- **Written problem**
Convert the listing below into a Markdown table with two columns, "No." and "Line". Give each line its own row, numbered in order, and leave out blank lines.

Element and text position data
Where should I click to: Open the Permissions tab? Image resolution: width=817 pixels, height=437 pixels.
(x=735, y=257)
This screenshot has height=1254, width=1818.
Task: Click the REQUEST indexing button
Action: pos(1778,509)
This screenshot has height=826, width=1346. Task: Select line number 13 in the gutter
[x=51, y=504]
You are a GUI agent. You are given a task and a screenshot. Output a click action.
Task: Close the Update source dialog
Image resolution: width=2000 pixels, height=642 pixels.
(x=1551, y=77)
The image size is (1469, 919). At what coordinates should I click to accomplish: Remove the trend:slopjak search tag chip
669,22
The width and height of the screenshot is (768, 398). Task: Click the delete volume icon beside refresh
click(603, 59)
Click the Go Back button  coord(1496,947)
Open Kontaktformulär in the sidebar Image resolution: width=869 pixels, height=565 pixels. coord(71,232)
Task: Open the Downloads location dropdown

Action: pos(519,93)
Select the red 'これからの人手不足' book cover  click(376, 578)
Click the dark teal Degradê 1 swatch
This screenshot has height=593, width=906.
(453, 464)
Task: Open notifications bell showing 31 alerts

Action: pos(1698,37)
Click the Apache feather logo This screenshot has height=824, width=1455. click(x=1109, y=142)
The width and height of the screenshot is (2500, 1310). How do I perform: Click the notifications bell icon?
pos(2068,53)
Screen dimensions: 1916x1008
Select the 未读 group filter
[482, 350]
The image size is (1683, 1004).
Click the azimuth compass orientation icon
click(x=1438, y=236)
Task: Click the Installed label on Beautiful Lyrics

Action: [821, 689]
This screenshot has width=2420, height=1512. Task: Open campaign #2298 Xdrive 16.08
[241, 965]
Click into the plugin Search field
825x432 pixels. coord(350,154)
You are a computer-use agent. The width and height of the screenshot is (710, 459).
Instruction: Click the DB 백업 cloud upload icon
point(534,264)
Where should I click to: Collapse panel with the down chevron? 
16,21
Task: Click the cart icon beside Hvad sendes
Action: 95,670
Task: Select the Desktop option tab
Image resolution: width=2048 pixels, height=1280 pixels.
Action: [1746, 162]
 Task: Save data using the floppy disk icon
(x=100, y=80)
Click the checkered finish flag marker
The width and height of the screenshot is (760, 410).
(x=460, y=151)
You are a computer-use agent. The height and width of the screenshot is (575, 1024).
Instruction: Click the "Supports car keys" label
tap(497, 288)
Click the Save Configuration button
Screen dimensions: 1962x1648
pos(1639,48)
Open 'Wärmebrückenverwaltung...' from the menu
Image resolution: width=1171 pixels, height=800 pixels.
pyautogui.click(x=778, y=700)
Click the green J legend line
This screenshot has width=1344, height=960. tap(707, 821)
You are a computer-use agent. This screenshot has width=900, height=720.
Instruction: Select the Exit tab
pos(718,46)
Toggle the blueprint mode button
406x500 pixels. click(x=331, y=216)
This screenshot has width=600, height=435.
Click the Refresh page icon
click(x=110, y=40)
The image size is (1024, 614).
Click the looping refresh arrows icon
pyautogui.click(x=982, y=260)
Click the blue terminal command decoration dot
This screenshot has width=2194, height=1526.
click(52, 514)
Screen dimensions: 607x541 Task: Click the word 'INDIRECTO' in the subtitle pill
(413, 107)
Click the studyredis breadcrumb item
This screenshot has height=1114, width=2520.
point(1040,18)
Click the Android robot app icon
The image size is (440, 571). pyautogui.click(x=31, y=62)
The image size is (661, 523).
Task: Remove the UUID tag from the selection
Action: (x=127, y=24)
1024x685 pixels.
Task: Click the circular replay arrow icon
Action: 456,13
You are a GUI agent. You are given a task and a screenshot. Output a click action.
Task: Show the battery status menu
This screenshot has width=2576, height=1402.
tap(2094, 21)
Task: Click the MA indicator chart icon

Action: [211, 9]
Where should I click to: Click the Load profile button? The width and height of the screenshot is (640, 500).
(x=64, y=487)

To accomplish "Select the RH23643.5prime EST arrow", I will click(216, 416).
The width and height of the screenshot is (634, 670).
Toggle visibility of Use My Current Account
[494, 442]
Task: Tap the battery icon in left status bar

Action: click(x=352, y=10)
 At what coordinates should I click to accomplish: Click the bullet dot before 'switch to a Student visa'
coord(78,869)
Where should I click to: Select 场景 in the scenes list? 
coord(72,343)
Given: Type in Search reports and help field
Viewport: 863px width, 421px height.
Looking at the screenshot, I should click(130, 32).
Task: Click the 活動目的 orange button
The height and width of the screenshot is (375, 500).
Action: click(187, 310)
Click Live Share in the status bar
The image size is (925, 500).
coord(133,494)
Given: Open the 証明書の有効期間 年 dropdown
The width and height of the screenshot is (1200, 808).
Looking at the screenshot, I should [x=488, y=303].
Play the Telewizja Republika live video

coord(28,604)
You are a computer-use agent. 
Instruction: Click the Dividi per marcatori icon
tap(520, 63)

- **Solution to the problem**
| No. | Line |
|---|---|
| 1 | Where should I click to: Open the Permissions tab? Image resolution: width=817 pixels, height=437 pixels. |
| 2 | (x=735, y=257) |
| 3 | This screenshot has height=1254, width=1818. |
| 4 | Task: Click the REQUEST indexing button |
| 5 | Action: pos(1778,509) |
| 6 | This screenshot has height=826, width=1346. Task: Select line number 13 in the gutter |
| 7 | [x=51, y=504] |
| 8 | You are a GUI agent. You are given a task and a screenshot. Output a click action. |
| 9 | Task: Close the Update source dialog |
| 10 | Image resolution: width=2000 pixels, height=642 pixels. |
| 11 | (x=1551, y=77) |
| 12 | The image size is (1469, 919). At what coordinates should I click to accomplish: Remove the trend:slopjak search tag chip |
| 13 | 669,22 |
| 14 | The width and height of the screenshot is (768, 398). Task: Click the delete volume icon beside refresh |
| 15 | click(603, 59) |
| 16 | Click the Go Back button  coord(1496,947) |
| 17 | Open Kontaktformulär in the sidebar Image resolution: width=869 pixels, height=565 pixels. coord(71,232) |
| 18 | Task: Open the Downloads location dropdown |
| 19 | Action: pos(519,93) |
| 20 | Select the red 'これからの人手不足' book cover  click(376, 578) |
| 21 | Click the dark teal Degradê 1 swatch |
| 22 | This screenshot has height=593, width=906. |
| 23 | (453, 464) |
| 24 | Task: Open notifications bell showing 31 alerts |
| 25 | Action: pos(1698,37) |
| 26 | Click the Apache feather logo This screenshot has height=824, width=1455. click(x=1109, y=142) |
| 27 | The width and height of the screenshot is (2500, 1310). How do I perform: Click the notifications bell icon? |
| 28 | pos(2068,53) |
| 29 | Screen dimensions: 1916x1008 |
| 30 | Select the 未读 group filter |
| 31 | [482, 350] |
| 32 | The image size is (1683, 1004). |
| 33 | Click the azimuth compass orientation icon |
| 34 | click(x=1438, y=236) |
| 35 | Task: Click the Installed label on Beautiful Lyrics |
| 36 | Action: [821, 689] |
| 37 | This screenshot has width=2420, height=1512. Task: Open campaign #2298 Xdrive 16.08 |
| 38 | [241, 965] |
| 39 | Click into the plugin Search field |
| 40 | 825x432 pixels. coord(350,154) |
| 41 | You are a computer-use agent. The width and height of the screenshot is (710, 459). |
| 42 | Instruction: Click the DB 백업 cloud upload icon |
| 43 | point(534,264) |
| 44 | Where should I click to: Collapse panel with the down chevron?  |
| 45 | 16,21 |
| 46 | Task: Click the cart icon beside Hvad sendes |
| 47 | Action: 95,670 |
| 48 | Task: Select the Desktop option tab |
| 49 | Image resolution: width=2048 pixels, height=1280 pixels. |
| 50 | Action: [1746, 162] |
| 51 |  Task: Save data using the floppy disk icon |
| 52 | (x=100, y=80) |
| 53 | Click the checkered finish flag marker |
| 54 | The width and height of the screenshot is (760, 410). |
| 55 | (x=460, y=151) |
| 56 | You are a computer-use agent. The height and width of the screenshot is (575, 1024). |
| 57 | Instruction: Click the "Supports car keys" label |
| 58 | tap(497, 288) |
| 59 | Click the Save Configuration button |
| 60 | Screen dimensions: 1962x1648 |
| 61 | pos(1639,48) |
| 62 | Open 'Wärmebrückenverwaltung...' from the menu |
| 63 | Image resolution: width=1171 pixels, height=800 pixels. |
| 64 | pyautogui.click(x=778, y=700) |
| 65 | Click the green J legend line |
| 66 | This screenshot has width=1344, height=960. tap(707, 821) |
| 67 | You are a computer-use agent. This screenshot has width=900, height=720. |
| 68 | Instruction: Select the Exit tab |
| 69 | pos(718,46) |
| 70 | Toggle the blueprint mode button |
| 71 | 406x500 pixels. click(x=331, y=216) |
| 72 | This screenshot has width=600, height=435. |
| 73 | Click the Refresh page icon |
| 74 | click(x=110, y=40) |
| 75 | The image size is (1024, 614). |
| 76 | Click the looping refresh arrows icon |
| 77 | pyautogui.click(x=982, y=260) |
| 78 | Click the blue terminal command decoration dot |
| 79 | This screenshot has width=2194, height=1526. |
| 80 | click(52, 514) |
| 81 | Screen dimensions: 607x541 Task: Click the word 'INDIRECTO' in the subtitle pill |
| 82 | (413, 107) |
| 83 | Click the studyredis breadcrumb item |
| 84 | This screenshot has height=1114, width=2520. |
| 85 | point(1040,18) |
| 86 | Click the Android robot app icon |
| 87 | The image size is (440, 571). pyautogui.click(x=31, y=62) |
| 88 | The image size is (661, 523). |
| 89 | Task: Remove the UUID tag from the selection |
| 90 | Action: (x=127, y=24) |
| 91 | 1024x685 pixels. |
| 92 | Task: Click the circular replay arrow icon |
| 93 | Action: 456,13 |
| 94 | You are a GUI agent. You are given a task and a screenshot. Output a click action. |
| 95 | Task: Show the battery status menu |
| 96 | This screenshot has width=2576, height=1402. |
| 97 | tap(2094, 21) |
| 98 | Task: Click the MA indicator chart icon |
| 99 | Action: [211, 9] |
| 100 | Where should I click to: Click the Load profile button? The width and height of the screenshot is (640, 500). |
| 101 | (x=64, y=487) |
| 102 | To accomplish "Select the RH23643.5prime EST arrow", I will click(216, 416). |
| 103 | The width and height of the screenshot is (634, 670). |
| 104 | Toggle visibility of Use My Current Account |
| 105 | [494, 442] |
| 106 | Task: Tap the battery icon in left status bar |
| 107 | Action: click(x=352, y=10) |
| 108 |  At what coordinates should I click to accomplish: Click the bullet dot before 'switch to a Student visa' |
| 109 | coord(78,869) |
| 110 | Where should I click to: Select 场景 in the scenes list?  |
| 111 | coord(72,343) |
| 112 | Given: Type in Search reports and help field |
| 113 | Viewport: 863px width, 421px height. |
| 114 | Looking at the screenshot, I should click(130, 32). |
| 115 | Task: Click the 活動目的 orange button |
| 116 | The height and width of the screenshot is (375, 500). |
| 117 | Action: click(187, 310) |
| 118 | Click Live Share in the status bar |
| 119 | The image size is (925, 500). |
| 120 | coord(133,494) |
| 121 | Given: Open the 証明書の有効期間 年 dropdown |
| 122 | The width and height of the screenshot is (1200, 808). |
| 123 | Looking at the screenshot, I should [x=488, y=303]. |
| 124 | Play the Telewizja Republika live video |
| 125 | coord(28,604) |
| 126 | You are a computer-use agent.  |
| 127 | Instruction: Click the Dividi per marcatori icon |
| 128 | tap(520, 63) |